„Können beruhigt der Dinge harren“
Thomas Göttsberger hat als Eigentümer Schlüsselgewalt über die Mandaukaserne. Foto: Menschner
Die Zittauer Mandaukaserne ist nach drei Notsicherungen in ihrer Substanz nicht mehr gefährdet. Jetzt wartet eine andere, nicht minder schwierige Aufgabe auf den Eigentümer.
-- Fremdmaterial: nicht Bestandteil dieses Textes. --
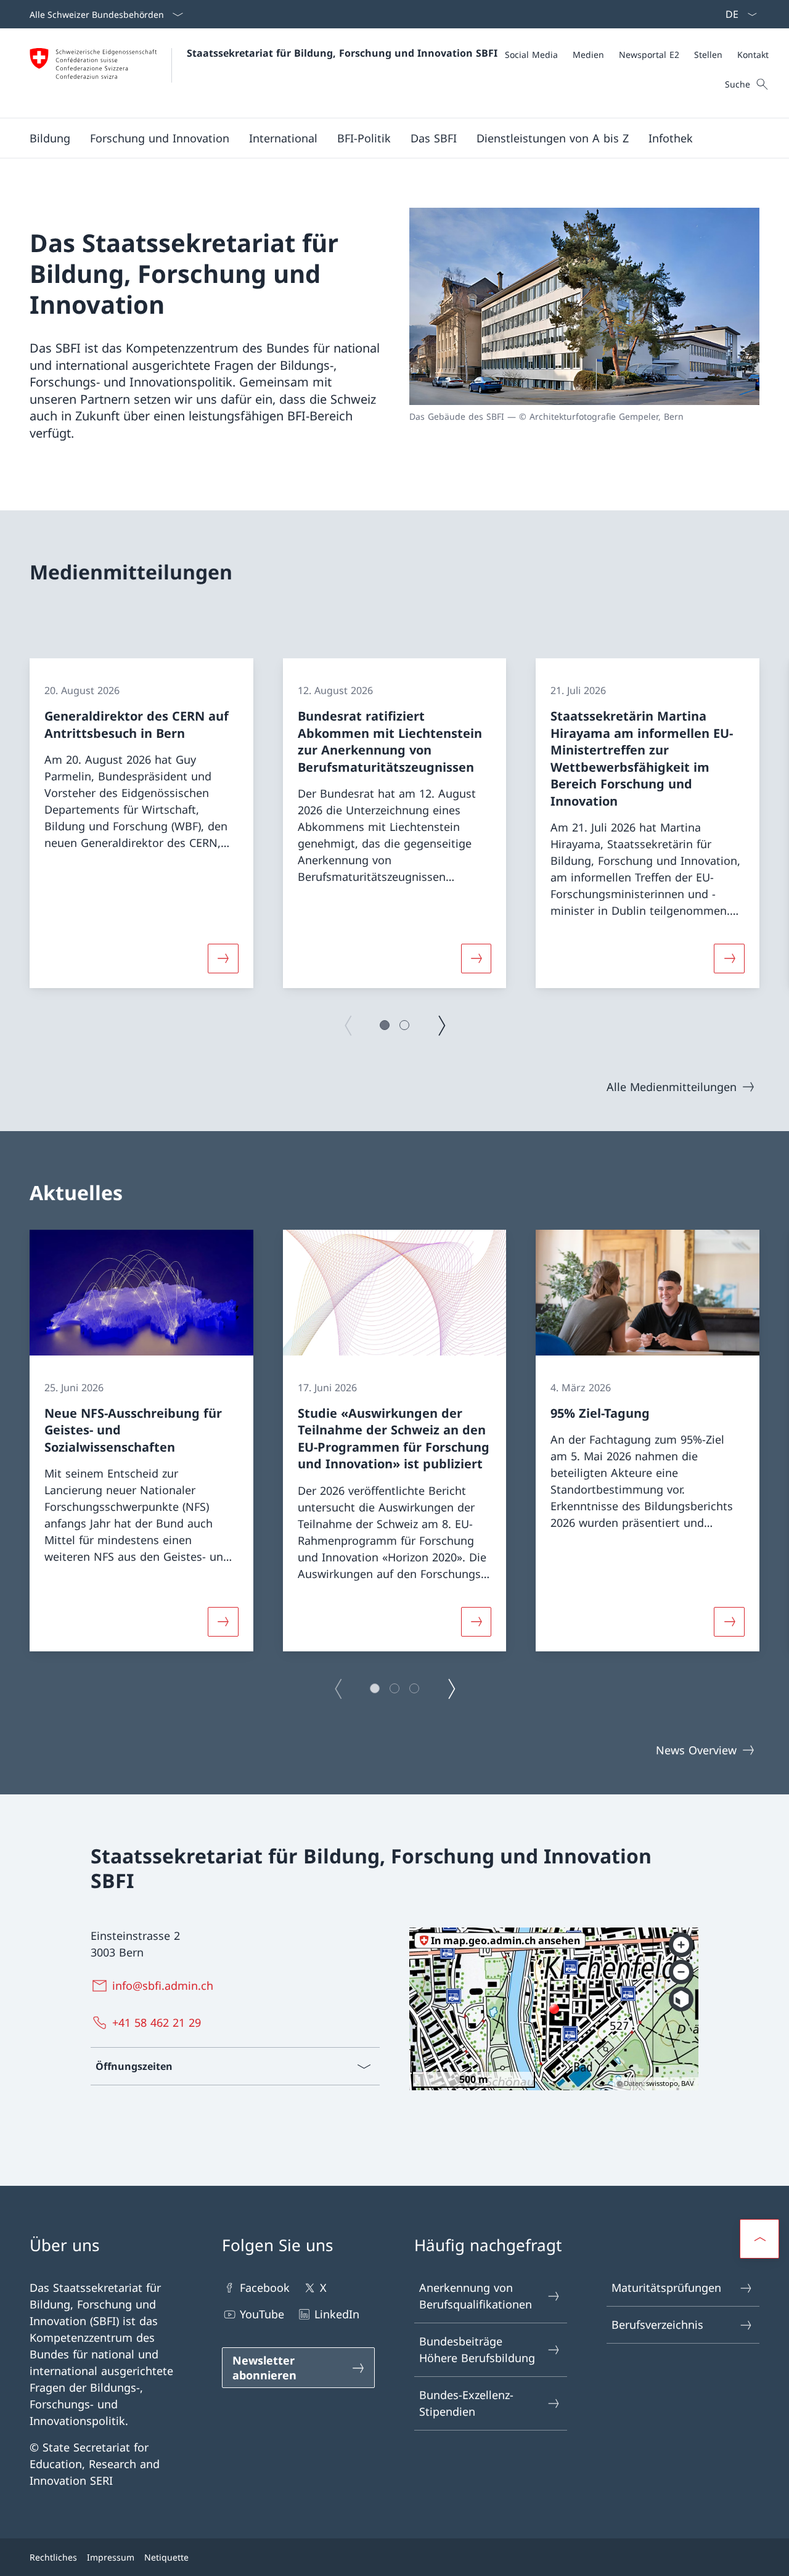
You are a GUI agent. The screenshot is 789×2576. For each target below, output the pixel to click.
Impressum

Zittau. Thomas Göttsberger wirkt entspannt, als er an diesem, ausnahmsweise mal sonnigen Nachmittag das Tor am Nordturm der Mandaukaserne aufschließt. „Eigentlich müssten wir jetzt gleich begrüßt werden“, meint er lächelnd. Doch das erwartete Blöken bleibt aus. Von der Schafherde, die seit etwas mehr als einem Jahr das Gelände um das historische Bauwerk vom Bewuchs befreit, keine Spur. „Wer weiß, wo die sich herumtreiben“, meint der Eigentümer des historischen Gebäudes und führt durch den langen, sofort an den ursprünglichen Bestimmungszweck erinnernden Flur in den Südturm.
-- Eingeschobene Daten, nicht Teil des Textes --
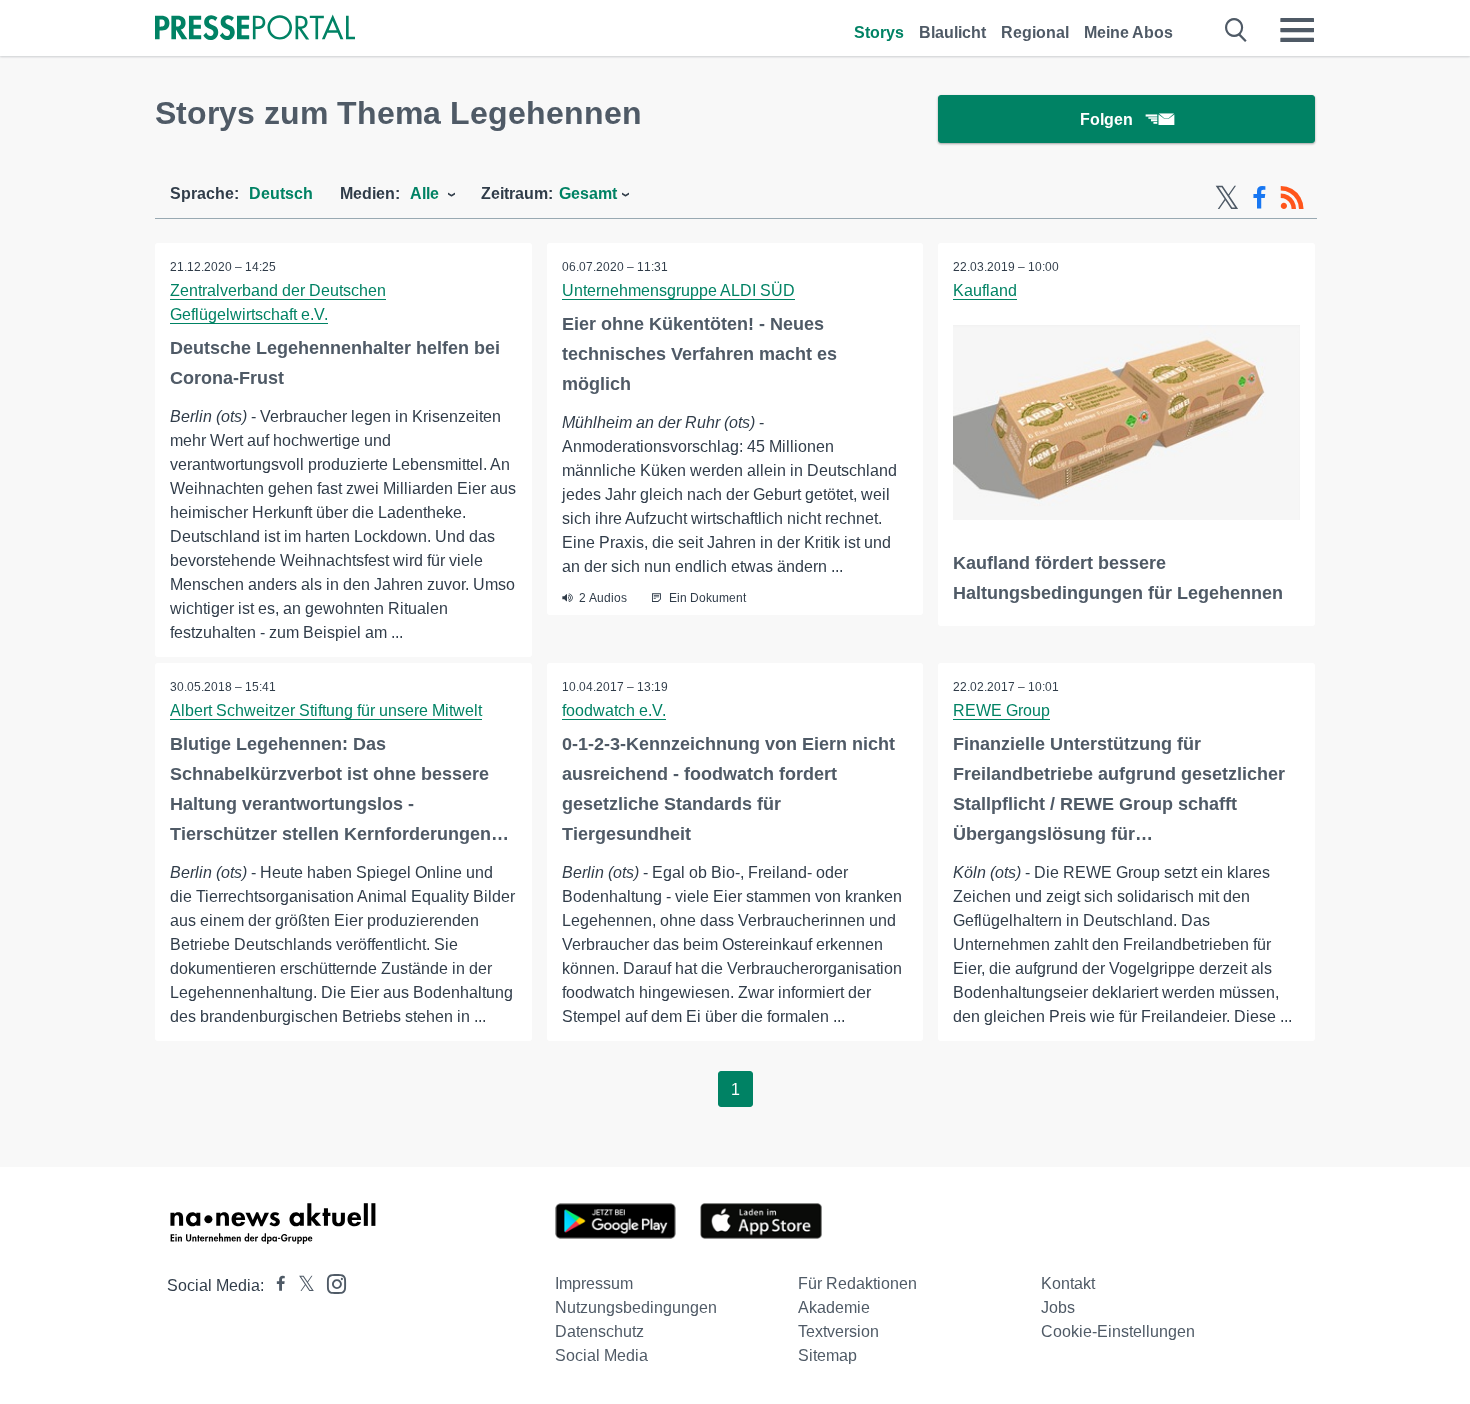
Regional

An diesem begann vor fast sieben Jahren eine erstaunliche Geschichte, die wohl nicht nur in der unmittelbaren Umgebung ihresgleichen sucht. 2015 nämlich drohte diesem heute in einem hellen Beige erstrahlenden Gebäudeteil der Einsturz. Quasi im Handstreich verhinderten engagierte Bürger und Bürgerinitiativen dies, in dem sie in Absprache mit den damaligen Eigentümern die Zwischendecken statisch ertüchtigten und das Dach abdichteten. Von außen erhielt der Turm jenen Farbanstrich, der ihn deutlich von den noch nicht bearbeiteten, mausgrauen Gebäudeteilen abhebt. Nicht nur den Einsturz des Südturmes konnten die Engagierten so abwenden, sondern auch den von der Stadt Zittau eigentlich geplanten Abriss des gesamten Gebäudes.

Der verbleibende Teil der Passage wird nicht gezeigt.